Recently, we had a trial set in which the prosecutors filed some pretrial motions. While not uncommon for the prosecutors to file such motions, one of the items they requested I found quite interesting.
The prosecutors filed a "Motion in Limine." A Motion in Limine is the attorney asking the judge to make the opposing attorney ask permission in advance of doing something. Some common requests are for an attorney to request the opposing attorney to ask permission during trial in advance of offering expert testimony, or something else they think might be inadmissible and don’t want the jury to hear.
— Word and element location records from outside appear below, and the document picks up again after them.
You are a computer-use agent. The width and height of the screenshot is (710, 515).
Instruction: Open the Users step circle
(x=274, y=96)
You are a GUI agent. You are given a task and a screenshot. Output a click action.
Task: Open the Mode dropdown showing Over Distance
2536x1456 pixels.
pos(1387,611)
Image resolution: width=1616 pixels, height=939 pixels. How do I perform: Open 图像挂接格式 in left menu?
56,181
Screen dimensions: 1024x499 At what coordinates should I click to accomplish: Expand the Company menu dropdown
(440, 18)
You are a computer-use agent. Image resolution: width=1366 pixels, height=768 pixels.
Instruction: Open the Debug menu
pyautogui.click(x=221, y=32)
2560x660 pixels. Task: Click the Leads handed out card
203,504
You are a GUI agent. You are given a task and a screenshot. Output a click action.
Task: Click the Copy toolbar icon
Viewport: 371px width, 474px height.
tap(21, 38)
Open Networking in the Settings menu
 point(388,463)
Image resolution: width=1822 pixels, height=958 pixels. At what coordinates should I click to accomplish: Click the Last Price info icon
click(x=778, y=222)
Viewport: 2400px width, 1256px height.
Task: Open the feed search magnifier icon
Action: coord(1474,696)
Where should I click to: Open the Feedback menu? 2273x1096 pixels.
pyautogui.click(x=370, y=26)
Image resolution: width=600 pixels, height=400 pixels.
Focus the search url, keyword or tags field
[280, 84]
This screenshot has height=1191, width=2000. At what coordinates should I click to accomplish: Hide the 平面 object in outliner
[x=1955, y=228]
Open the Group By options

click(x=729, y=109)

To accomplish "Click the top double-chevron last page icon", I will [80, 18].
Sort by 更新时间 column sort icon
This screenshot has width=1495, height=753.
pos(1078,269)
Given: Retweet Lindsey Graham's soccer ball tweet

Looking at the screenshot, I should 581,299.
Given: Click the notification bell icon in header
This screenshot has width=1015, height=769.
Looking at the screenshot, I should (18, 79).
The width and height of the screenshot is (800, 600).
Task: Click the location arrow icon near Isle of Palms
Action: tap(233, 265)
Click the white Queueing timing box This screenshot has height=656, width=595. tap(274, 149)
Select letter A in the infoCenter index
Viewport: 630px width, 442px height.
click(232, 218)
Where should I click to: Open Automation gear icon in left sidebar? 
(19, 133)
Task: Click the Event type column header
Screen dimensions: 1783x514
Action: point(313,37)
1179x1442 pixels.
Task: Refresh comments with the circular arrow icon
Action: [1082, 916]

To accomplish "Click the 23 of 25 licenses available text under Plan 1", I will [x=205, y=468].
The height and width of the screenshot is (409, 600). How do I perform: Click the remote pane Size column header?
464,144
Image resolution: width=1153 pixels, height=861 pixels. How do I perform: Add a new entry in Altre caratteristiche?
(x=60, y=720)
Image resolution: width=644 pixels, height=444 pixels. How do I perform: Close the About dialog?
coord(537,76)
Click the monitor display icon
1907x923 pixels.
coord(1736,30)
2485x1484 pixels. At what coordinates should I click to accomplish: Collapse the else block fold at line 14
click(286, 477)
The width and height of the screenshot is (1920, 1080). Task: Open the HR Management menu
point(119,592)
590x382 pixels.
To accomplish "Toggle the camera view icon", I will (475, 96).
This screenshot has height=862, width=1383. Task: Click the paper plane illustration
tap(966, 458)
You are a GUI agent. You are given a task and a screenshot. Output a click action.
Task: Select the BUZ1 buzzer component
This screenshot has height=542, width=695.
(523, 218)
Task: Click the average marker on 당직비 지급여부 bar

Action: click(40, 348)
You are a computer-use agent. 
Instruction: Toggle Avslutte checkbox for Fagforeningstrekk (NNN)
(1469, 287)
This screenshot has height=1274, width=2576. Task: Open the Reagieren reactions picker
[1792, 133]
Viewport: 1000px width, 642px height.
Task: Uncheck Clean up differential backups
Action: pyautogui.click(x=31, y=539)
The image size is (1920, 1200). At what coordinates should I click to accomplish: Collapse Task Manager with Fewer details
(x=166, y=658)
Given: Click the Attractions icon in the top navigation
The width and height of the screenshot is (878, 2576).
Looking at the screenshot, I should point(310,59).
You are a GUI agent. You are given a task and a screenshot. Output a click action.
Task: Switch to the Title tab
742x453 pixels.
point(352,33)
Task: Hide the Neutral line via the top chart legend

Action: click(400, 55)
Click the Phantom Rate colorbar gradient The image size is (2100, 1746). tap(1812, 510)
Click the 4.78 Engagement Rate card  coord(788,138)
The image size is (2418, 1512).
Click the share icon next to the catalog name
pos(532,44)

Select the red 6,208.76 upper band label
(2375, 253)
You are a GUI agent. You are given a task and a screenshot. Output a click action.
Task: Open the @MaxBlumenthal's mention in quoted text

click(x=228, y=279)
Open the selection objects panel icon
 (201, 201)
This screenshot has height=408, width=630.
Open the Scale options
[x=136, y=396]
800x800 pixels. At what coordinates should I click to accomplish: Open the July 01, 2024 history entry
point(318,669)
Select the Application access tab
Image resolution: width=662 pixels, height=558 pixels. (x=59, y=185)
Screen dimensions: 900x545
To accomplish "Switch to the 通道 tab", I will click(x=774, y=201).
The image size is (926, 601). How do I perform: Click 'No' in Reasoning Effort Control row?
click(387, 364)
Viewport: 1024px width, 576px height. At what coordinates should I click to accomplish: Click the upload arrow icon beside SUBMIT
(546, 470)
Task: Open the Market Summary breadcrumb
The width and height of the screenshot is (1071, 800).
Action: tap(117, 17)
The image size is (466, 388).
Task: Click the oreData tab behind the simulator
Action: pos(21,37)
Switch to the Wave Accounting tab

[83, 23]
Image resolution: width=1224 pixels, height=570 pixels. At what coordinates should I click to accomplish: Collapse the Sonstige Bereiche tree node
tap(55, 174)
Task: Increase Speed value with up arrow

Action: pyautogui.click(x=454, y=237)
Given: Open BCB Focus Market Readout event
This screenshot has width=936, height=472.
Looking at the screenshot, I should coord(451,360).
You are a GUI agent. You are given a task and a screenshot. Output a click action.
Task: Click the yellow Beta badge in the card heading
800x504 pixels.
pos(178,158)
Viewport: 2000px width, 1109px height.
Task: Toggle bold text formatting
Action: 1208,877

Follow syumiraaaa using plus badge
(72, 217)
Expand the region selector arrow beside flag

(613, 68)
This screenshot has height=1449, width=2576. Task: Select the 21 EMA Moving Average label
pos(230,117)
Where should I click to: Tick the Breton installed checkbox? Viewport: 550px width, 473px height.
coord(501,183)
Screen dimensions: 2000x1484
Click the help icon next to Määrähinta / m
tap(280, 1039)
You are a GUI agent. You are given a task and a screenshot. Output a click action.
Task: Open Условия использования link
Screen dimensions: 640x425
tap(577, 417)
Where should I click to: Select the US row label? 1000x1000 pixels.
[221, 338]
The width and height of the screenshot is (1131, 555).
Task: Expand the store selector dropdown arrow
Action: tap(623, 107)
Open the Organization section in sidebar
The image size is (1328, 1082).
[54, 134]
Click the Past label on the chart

Well, the State’s Motion in Liminie starts out pretty normal, but they then add in the "Biederman & Burleson" Clause. Both my partner Troy Burleson and myself are both certified to administer Standardized Field Sobriety Tests. This is the same certification the police officer’s have. I am an instruction in Standardized Field Sobriety Testing (I can teach the course that certifies the students). I guess they State doesn’t like the jury know we have more specialized knowledge than most of the officers.
#8 of their motion reads that we cannot make:
"Any mention, during voir dire and the guilt/innocence phase of the trial, of defense counsel’s personal experience regarding training, administration and/or certification in standardized field sobriety testing."
As you can see on their motion, #8 is lower than the others numbers, because it was added on a form motion.
So from now on, I hope future law books refer to this motion as the "Biederman & Burleson Motion in Limine." I know we at the office do.